Outros achados, como angioqueratomas, são comuns em pacientes com DF, ocorrendo em 14,2% dos pacientes pediátricos, em particular pacientes pré-púberes.14 São pequenas lesões vermelhas não branqueadas, que podem ser encontradas, predominantemente, na virilha, nádegas, abdome e membrana mucosa da boca e lábios.22 Provavelmente devido a sua idade, o paciente do relato ainda não exibe sinais de angioqueratoma.

Entre os achados renais da DF, observa-se que a proteinúria é quase um achado universal em todos os pacientes do sexo masculino e pode começar já aos 10 anos de idade (ou mesmo antes, como foi observado em nosso paciente). Conforme a proteinúria progride, a taxa de filtração glomerular (TFG) diminui progressivamente. A maioria dos pacientes do sexo masculino e 15-20% dos pacientes do sexo feminino desenvolvem doença renal terminal.22 A TRE tem sido defendida em pacientes jovens com DF, especialmente porque seria capaz de deter o dano renal progressivo.10

Ramaswami et al.21 relataram, em estudo observacional de pacientes pediátricos com DF sob terapia de reposição enzimática (TRE), que sintomas gastrointestinais diminuíram em frequência e gravidade em meninos. A dor neuropática, que está significativamente relacionada à qualidade de vida, não apresentou menor prevalência no grupo observado após 1 ou 2 anos de TRE. No entanto, houve redução na prevalência de dor nos pacientes que tiveram crises ou dor crônica no início do estudo. Houve, também, estabilidade do índice de massa ventricular esquerda (MVEi), representando um efeito cardíaco benéfico dessa terapia, uma vez que o aumento da MVEi tem sido demonstrado em crianças sem tratamento com idade semelhante. O paciente certamente se beneficiará da TER, visto que seu diagnóstico foi feito antes que danos irreversíveis a órgãos-alvo como rins e coração fossem estabelecidos.

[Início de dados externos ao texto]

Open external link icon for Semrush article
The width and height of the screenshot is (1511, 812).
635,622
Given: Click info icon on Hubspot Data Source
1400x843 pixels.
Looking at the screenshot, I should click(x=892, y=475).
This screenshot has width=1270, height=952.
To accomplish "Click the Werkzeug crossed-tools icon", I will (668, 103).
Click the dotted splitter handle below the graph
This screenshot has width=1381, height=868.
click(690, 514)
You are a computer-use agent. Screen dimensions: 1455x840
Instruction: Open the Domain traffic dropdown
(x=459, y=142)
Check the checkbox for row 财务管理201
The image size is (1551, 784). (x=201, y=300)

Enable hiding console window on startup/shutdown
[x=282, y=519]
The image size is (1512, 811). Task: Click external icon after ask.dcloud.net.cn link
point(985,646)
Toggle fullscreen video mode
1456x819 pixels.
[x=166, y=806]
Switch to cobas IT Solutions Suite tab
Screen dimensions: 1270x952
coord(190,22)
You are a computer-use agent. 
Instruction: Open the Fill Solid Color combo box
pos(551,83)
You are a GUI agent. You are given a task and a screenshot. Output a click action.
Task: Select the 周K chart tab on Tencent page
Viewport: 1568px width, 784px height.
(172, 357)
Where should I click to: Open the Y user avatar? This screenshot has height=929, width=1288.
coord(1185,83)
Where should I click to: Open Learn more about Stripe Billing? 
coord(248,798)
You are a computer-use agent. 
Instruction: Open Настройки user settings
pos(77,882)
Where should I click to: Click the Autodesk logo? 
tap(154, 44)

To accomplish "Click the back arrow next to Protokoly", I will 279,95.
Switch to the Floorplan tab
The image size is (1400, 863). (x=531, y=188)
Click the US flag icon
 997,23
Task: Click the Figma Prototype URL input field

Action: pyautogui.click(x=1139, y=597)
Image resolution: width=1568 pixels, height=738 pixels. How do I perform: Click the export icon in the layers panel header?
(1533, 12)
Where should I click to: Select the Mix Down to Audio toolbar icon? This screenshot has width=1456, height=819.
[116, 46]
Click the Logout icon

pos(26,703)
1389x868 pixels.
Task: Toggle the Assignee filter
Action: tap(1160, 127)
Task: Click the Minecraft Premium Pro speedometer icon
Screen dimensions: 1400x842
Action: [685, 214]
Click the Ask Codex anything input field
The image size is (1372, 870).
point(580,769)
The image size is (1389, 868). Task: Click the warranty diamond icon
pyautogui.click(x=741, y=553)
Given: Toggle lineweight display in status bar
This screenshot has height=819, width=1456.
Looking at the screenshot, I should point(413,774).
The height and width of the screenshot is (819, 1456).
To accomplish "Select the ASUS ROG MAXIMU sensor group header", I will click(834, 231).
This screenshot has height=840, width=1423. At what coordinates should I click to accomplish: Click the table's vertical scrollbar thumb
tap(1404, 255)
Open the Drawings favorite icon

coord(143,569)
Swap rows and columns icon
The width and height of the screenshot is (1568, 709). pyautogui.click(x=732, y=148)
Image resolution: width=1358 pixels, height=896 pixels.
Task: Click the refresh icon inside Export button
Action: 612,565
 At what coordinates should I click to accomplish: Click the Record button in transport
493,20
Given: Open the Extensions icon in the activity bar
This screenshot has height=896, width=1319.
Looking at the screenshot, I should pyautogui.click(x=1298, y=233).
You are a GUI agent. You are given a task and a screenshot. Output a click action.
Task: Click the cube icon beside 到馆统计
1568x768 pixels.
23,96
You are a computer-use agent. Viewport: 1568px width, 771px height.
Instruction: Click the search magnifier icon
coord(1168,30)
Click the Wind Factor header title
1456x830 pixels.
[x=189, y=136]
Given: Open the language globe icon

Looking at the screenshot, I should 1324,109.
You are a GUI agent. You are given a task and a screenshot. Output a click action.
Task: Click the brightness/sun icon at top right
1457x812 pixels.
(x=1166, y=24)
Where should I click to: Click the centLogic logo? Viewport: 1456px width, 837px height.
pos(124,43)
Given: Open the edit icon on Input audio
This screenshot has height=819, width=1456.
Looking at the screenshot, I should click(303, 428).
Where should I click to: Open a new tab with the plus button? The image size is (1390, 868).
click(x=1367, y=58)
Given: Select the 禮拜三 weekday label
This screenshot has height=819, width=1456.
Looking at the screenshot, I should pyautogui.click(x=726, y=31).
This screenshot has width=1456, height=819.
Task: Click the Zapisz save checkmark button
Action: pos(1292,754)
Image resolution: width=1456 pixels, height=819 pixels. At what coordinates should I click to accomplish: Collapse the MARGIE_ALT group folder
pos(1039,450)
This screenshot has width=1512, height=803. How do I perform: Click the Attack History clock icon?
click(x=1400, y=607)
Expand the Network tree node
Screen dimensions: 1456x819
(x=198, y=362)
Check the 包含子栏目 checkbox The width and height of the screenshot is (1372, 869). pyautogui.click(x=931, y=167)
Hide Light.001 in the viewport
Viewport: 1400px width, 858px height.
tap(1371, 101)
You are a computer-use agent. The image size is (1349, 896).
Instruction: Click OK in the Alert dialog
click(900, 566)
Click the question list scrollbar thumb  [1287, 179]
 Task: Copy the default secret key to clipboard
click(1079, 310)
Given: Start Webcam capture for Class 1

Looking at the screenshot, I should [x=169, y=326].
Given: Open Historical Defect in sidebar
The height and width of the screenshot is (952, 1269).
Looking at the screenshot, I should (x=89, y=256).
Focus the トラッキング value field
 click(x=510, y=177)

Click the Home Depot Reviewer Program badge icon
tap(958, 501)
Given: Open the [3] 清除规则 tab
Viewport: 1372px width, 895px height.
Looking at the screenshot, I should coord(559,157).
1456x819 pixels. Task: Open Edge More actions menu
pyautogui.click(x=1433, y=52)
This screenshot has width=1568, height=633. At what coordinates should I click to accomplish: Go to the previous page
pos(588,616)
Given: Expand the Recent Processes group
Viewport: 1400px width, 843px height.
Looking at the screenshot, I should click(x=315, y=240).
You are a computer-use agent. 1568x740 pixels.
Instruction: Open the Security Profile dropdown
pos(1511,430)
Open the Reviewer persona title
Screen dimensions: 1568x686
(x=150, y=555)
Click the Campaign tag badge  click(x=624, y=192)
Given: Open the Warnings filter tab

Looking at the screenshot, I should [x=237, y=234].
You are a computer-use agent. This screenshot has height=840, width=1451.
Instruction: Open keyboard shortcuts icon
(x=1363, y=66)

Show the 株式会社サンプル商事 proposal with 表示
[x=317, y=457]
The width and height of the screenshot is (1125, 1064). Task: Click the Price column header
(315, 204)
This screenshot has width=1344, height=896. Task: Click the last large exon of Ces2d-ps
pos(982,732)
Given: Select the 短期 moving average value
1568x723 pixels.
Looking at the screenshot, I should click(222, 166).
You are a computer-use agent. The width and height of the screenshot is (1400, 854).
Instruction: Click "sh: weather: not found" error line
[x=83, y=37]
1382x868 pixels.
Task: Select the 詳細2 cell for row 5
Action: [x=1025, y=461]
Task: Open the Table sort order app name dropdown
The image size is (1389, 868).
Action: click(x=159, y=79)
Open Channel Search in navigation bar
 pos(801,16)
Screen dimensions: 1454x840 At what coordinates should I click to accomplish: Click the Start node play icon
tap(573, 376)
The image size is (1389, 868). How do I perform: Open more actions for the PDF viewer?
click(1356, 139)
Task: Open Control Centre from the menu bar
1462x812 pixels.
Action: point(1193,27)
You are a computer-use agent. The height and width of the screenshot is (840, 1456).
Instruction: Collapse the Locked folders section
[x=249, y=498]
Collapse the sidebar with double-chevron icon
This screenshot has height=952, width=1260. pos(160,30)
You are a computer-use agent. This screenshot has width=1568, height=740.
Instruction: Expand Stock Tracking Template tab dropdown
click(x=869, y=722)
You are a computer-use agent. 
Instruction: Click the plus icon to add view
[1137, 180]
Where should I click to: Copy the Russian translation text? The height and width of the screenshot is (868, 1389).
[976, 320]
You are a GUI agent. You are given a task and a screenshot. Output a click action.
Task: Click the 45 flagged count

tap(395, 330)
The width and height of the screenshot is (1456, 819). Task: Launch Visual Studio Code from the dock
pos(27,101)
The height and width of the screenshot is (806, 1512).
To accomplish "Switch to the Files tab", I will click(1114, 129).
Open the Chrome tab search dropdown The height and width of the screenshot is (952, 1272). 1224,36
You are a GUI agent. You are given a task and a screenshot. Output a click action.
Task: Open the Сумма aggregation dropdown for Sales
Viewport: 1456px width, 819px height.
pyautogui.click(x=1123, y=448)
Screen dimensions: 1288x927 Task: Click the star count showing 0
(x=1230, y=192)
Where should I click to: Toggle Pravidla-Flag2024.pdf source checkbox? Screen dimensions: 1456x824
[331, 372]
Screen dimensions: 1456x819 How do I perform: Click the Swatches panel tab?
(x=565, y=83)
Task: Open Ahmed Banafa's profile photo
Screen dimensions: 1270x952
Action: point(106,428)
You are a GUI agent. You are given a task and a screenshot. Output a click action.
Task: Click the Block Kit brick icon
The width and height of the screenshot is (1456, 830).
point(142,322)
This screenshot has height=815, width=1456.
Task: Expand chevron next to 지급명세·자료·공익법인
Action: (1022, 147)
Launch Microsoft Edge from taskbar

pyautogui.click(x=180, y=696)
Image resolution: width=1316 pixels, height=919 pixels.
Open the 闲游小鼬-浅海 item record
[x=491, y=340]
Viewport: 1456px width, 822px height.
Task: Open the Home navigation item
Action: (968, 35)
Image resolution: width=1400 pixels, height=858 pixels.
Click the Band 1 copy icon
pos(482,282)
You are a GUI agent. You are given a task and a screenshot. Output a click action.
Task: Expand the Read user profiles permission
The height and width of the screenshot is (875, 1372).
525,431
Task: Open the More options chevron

Em resumo, a DF deve ser considerada em pacientes pediátricos com dor crônica, especialmente em combinação com dor abdominal e outras características (angioqueratomas, hipoidrose e intolerância a atividades físicas). A história familiar de pacientes com doença renal terminal de causa desconhecida ou cardiomiopatia hipertrófica em adultos pode ser uma pista importante para o diagnóstico de DF. O diagnóstico precoce da DF contribui substancialmente não só para o atendimento adequado e acompanhamento dessas crianças, mas também para o aconselhamento genético familiar.